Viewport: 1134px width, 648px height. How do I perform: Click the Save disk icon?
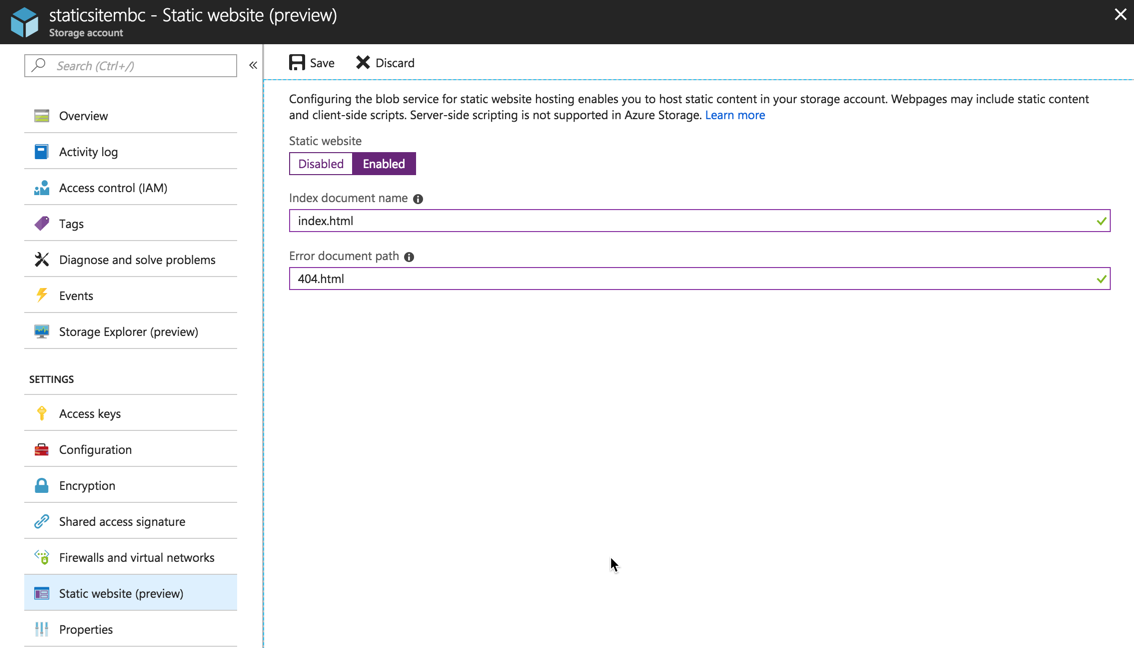[x=297, y=62]
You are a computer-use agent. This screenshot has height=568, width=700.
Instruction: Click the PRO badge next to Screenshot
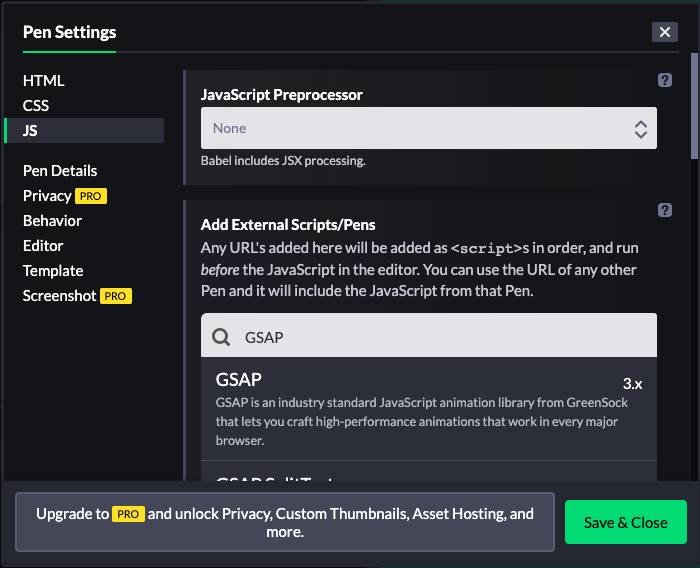115,296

Task requirements – Pick out every line of the material above that contains the string "width", and copy each one. Treat uppercase and lowercase letters as distinct.

The completed task –
Viewport: 1134px width, 648px height. How do I perform: Click the Save disk icon?
You are a computer-use agent. This screenshot has height=568, width=700.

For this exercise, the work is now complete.